Cramer picked Altria before it spun off Philip Morris International, and now the two stocks are up over 4%. MO's nice yield gives it economic protection, and PM is benefiting big time from the weak dollar.
Freeport-McMoRan, the mining behemoth, is up over 11% since being named a Kevlar stock. The story with FCX is simple, Cramer said. There's a global shortage of copper, and this is the company that has it. If the U.S. housing market recovers, he expects this stock to go through the roof.
Foster Wheeler is up less than 3%, but it's still Cramer's favorite infrastructure stock, as its largely international and is levered to high energy costs. He's still a buyer.

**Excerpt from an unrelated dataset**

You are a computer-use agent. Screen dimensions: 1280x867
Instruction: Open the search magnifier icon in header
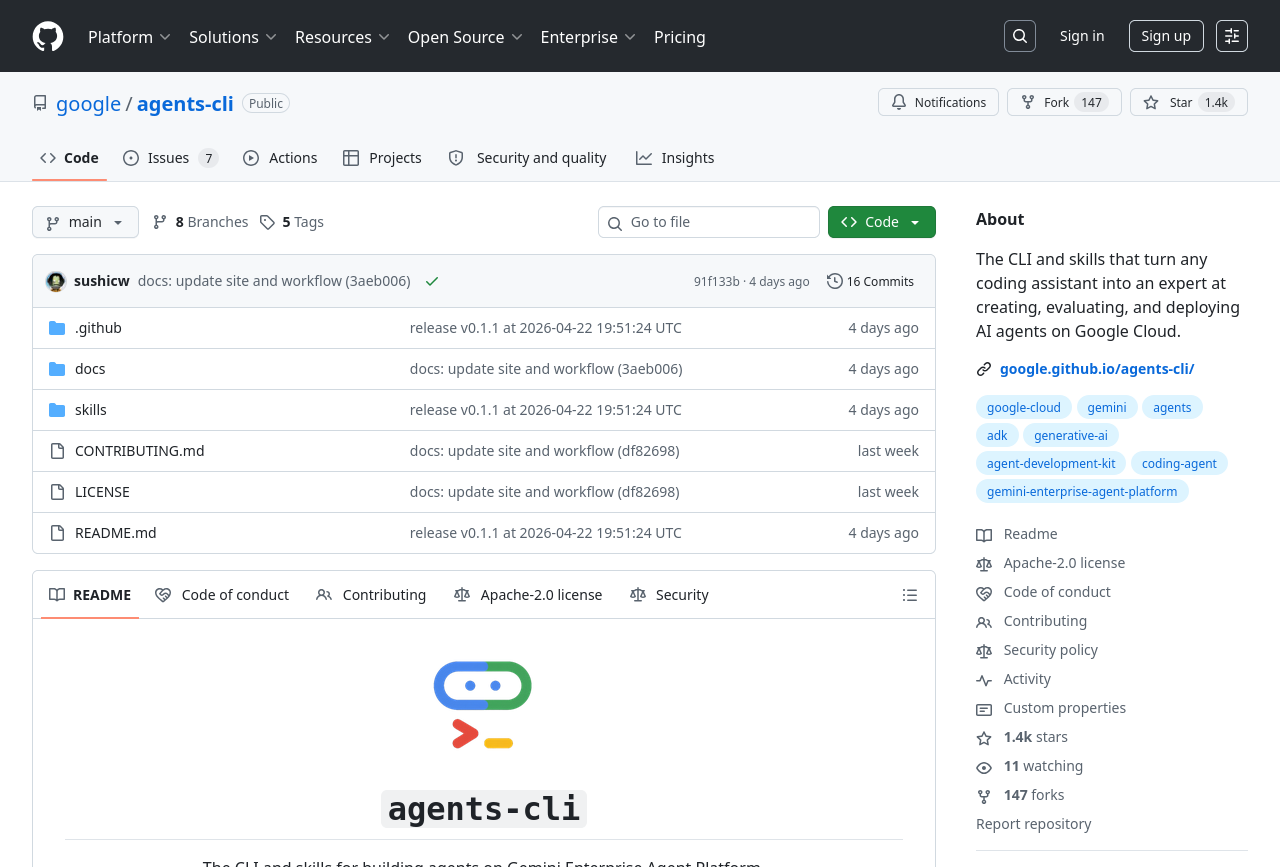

Transocean, the world's largest deepwater driller, is the biggest Kevlar winner – up 27% since Cramer put it in the portfolio. Thanks to its earnings visibility, RIG doesn't have to worry about the short-term vicissitudes of the economy. Exploration in Brazil alone assures RIG's orders through 2015.
MedcoHealth Solutions , the only traditional defensive stock in the Kevlar portfolio, is also the only one to do nothing. The stock has not made any gains since Cramer picked it, mostly because MHS has been hit with raw costs. Also, Medco's earnings visibility slows after 2012, which is when lots of drugs come off patent. Cramer's hesitant to keep it in the portfolio, but it's down short-term so he'd wait for a rally to sell.
Cramer's Kevlar portfolio is up 9% since he created it compared to the S&P 500, which is down over 3%. Some of the stocks got knocked down, but they recovered thanks to their long-term themes. With the potential exception of Medco, he thinks they'll continue to work.
Jim's charitable trust owns Altria, Freeport-McMoRan and Foster Wheeler.